A Secret About Secrecy
Entrepreneurs tend to be closed-mouthed and close to the vest. They see information as power and a competitive edge, so they protect it carefully. Moreover, given the crushing time demands of a growing business, they have little time for the meetings and memos that are required to share information. While a powerful entrepreneur can achieve considerable business success with very limited communication, ultimately business and family growth will be stunted, if not destroyed by the practice. Outcomes of too much secrecy can include: inadequate successor development; failure to build a strong management team; lack of coordination, planning and control; and alienation, resentment and conflict among shareholders and family.
Unfortunately, the tendency toward secrecy can be reinforced by the very professionals that business leaders turn to for advice. Attorneys often believe in the “good witness” theory which calls for providing as little information as possible. Trust officers and bankers rightfully view secrecy about their clients’ affairs as the height of professionalism. Justifiably, advisors may remind the dominant owner/manager that there is no legal obligation to share information about business conditions or personal finances or estate plans with anyone else, including the family. Unfortunately, ours is an adversarial legal system. Consequently, anyone other than the client can be viewed as a potential adversary--even spouses. From that extreme view, only fools expose themselves to the risks that ensue from trust and sharing.
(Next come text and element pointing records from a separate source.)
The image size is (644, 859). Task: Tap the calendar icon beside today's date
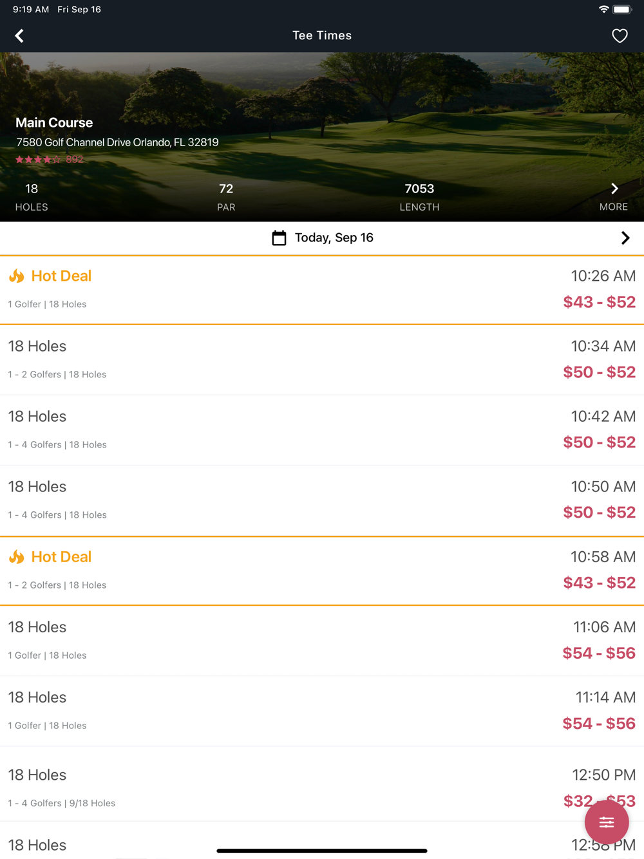279,238
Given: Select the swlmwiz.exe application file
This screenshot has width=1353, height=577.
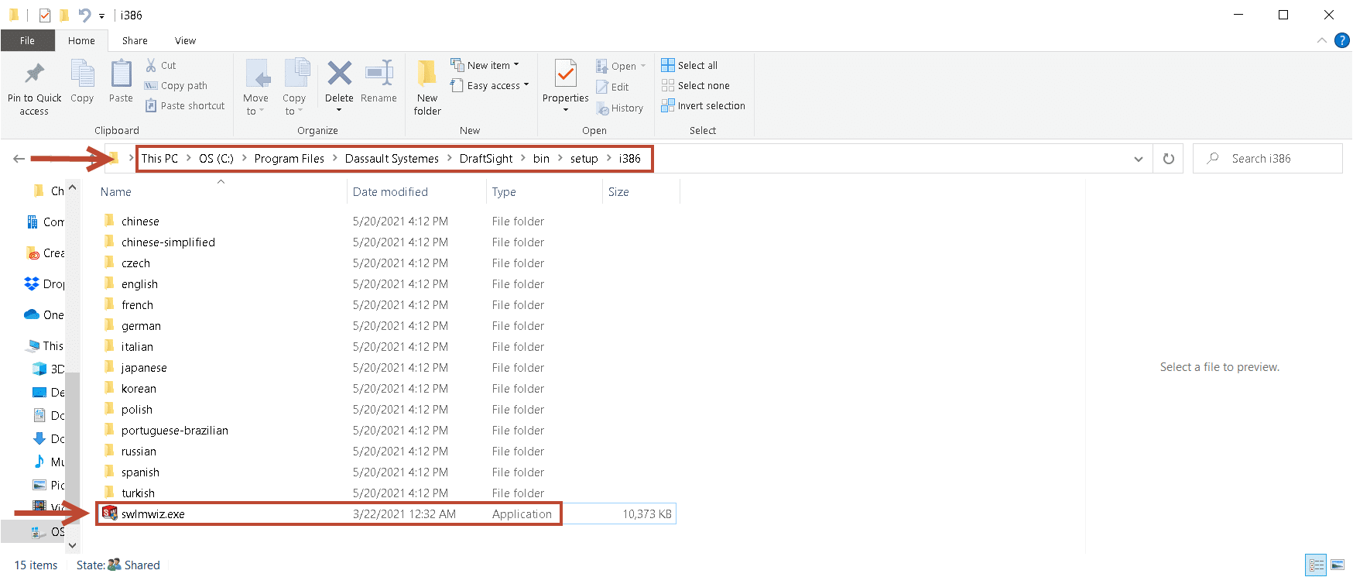Looking at the screenshot, I should [x=153, y=514].
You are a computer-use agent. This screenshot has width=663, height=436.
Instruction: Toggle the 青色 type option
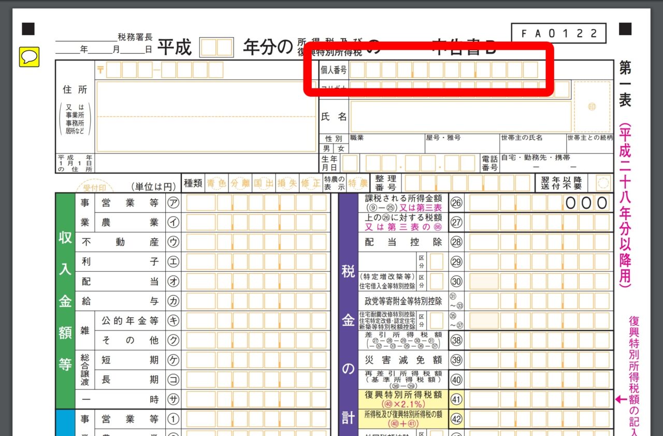[217, 183]
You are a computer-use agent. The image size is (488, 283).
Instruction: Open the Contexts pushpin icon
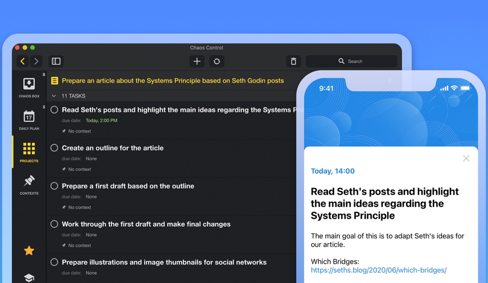click(x=29, y=182)
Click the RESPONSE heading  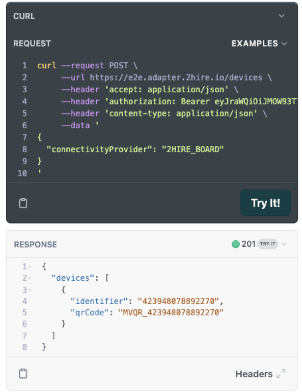point(36,245)
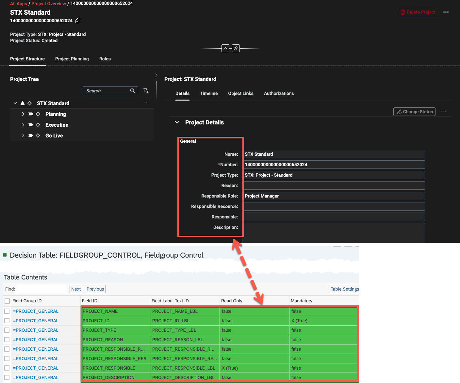Tick the checkbox for the PROJECT_NAME row

point(7,311)
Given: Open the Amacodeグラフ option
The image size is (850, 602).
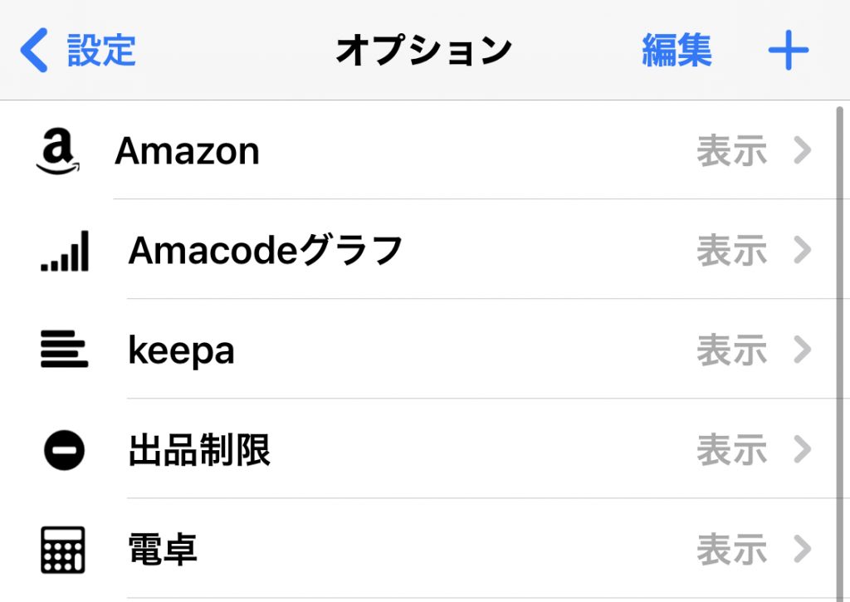Looking at the screenshot, I should point(266,251).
The tendency toward secrecy also may be reinforced by the entrepreneur’s experience in the business and family. Weaknesses can be revealed along with information. Sharing of data, plans or results can leave one open to discomforting questions or challenges.
The result: a philosophy of “it’s none of your business” develops. And not surprisingly, as the family comes to understand the family business as “none of their business,” the philosophy becomes a self-fulfilling prophecy.
The almost predictable fallout from excessive information sheltering is the erosion of commitment and trust--leading to bad feelings, suspicion and disputes--and sometimes leading to the dramatic demise of the family business.
The good news, however, is that excessive secrecy seems to be going out of style. Family meetings are being embraced by more and more family businesses. The question we used to hear most frequently was “why have a family meeting?” Now we hear “how do we do it and who should attend?”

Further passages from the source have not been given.